- What to work on: Give again only what runs from the line with "At what coordinates" to the final line of the entries below, exactly as written and without pictures.
Provided records Start Marker
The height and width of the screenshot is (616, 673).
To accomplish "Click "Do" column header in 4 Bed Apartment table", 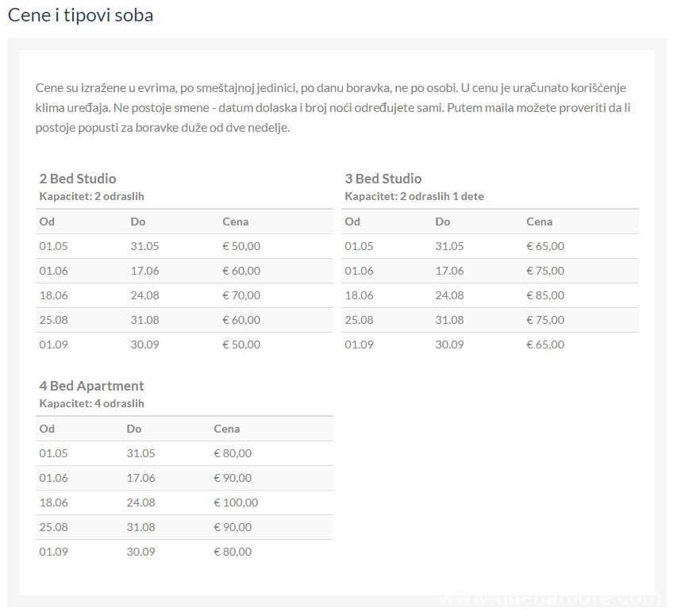I will tap(134, 429).
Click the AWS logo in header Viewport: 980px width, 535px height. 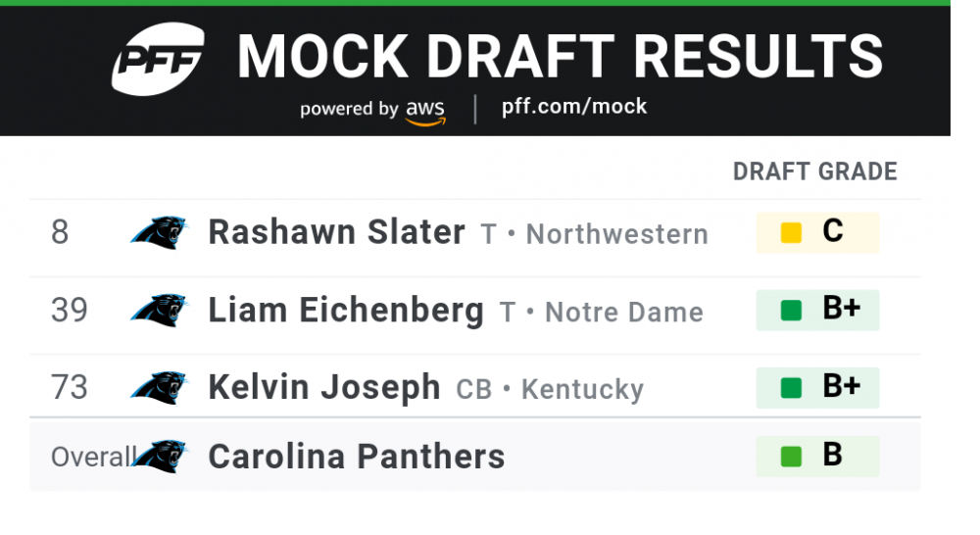[425, 110]
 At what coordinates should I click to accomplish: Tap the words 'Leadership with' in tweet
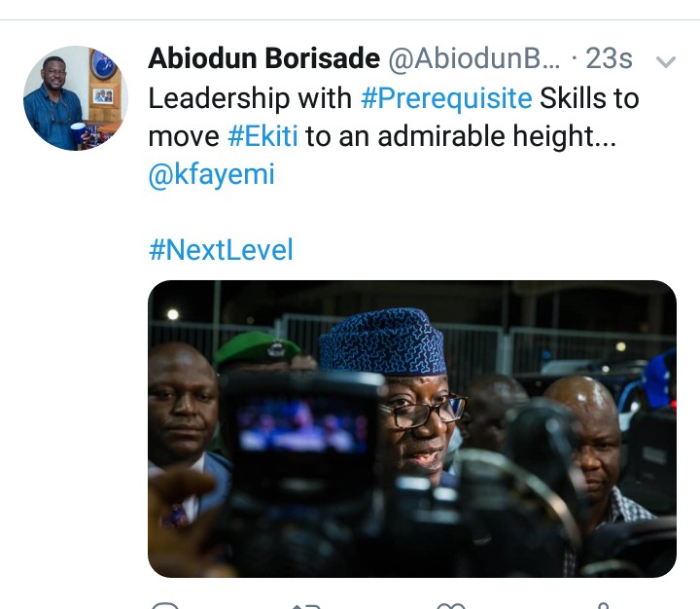250,98
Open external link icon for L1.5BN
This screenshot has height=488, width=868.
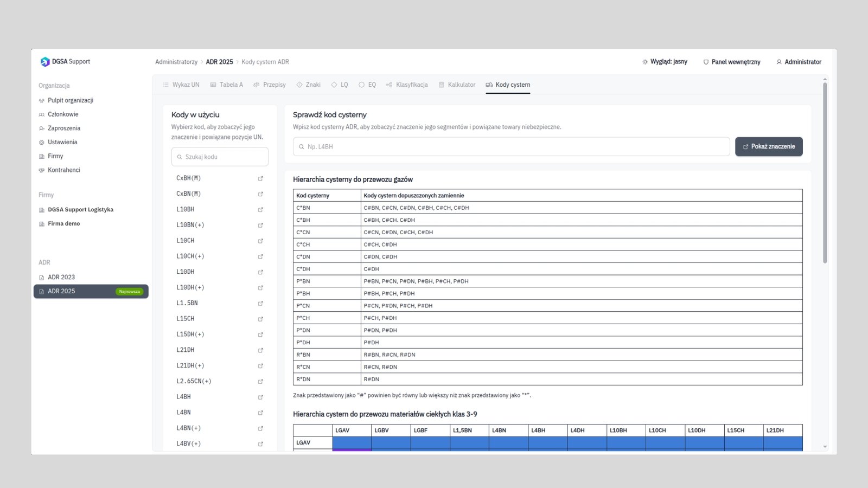(260, 303)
Provided records End Marker
- Expected answer:
 At what coordinates should I click to accomplish: Tap the words 'Leadership with' in tweet
250,98
Open external link icon for L1.5BN
This screenshot has height=488, width=868.
(260, 303)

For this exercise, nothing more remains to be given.